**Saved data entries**
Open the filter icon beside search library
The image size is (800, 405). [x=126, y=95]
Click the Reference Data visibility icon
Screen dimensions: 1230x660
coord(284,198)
* * *
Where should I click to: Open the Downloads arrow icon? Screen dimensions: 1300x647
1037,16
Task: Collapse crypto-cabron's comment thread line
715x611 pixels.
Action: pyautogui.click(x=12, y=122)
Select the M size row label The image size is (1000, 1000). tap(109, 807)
* * *
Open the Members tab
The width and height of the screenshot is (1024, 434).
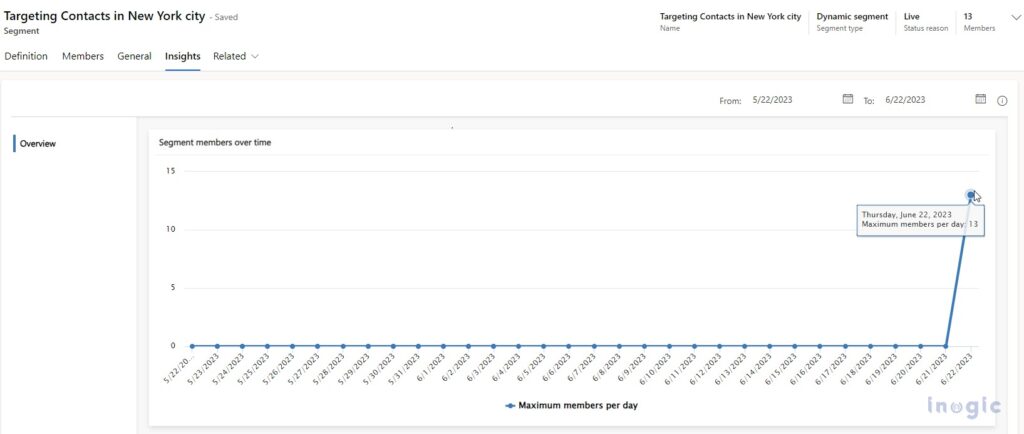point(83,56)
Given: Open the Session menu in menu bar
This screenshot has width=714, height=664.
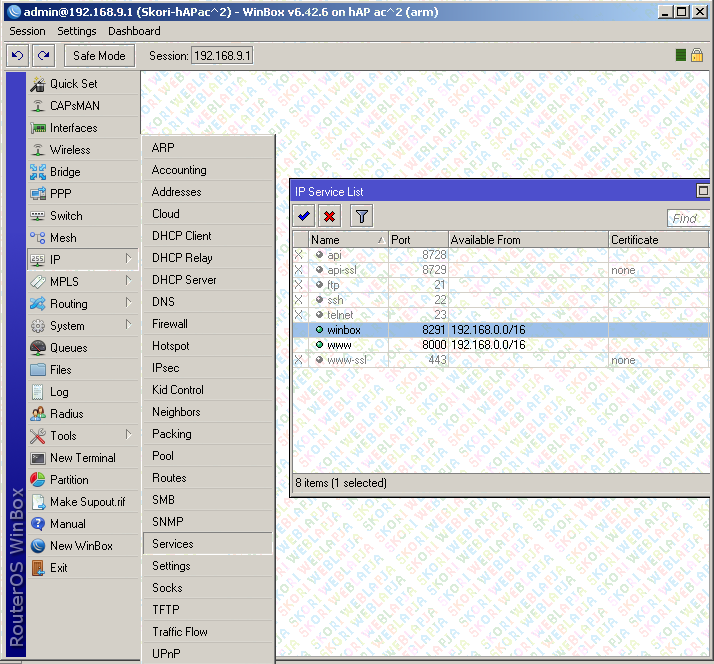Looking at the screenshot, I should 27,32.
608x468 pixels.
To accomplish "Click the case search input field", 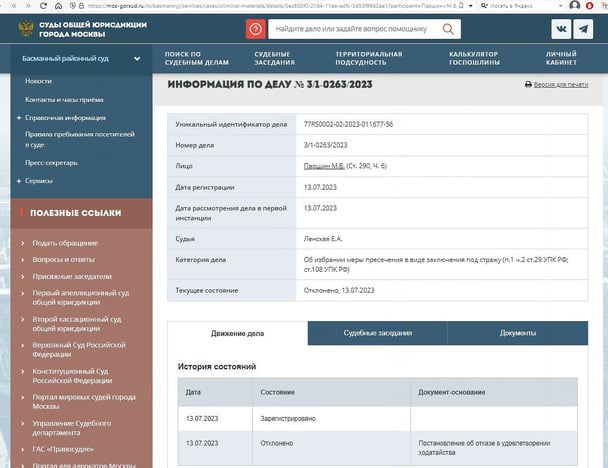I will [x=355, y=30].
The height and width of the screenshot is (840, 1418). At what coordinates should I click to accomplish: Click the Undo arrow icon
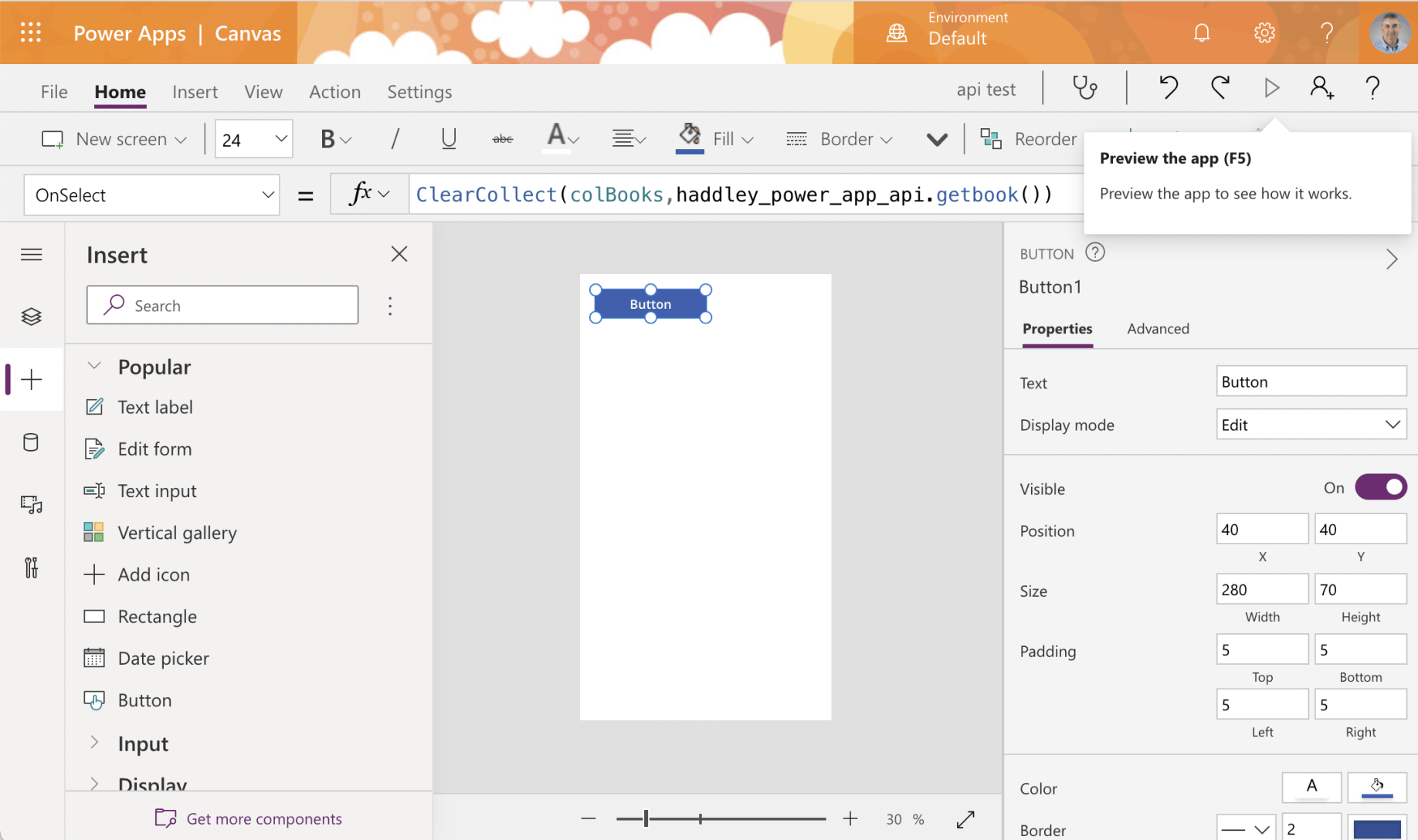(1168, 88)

**REQUIRED WORK**
Retype exactly, and only, the lines above from the one where "Where should I" occurs up to and including the one where "Select the M" occurs.

**FINISHED TASK**
Where should I click to: Open the Downloads arrow icon? Screen dimensions: 1300x647
1037,16
Task: Collapse crypto-cabron's comment thread line
715x611 pixels.
Action: pyautogui.click(x=12, y=122)
Select the M size row label The image size is (1000, 1000). tap(109, 807)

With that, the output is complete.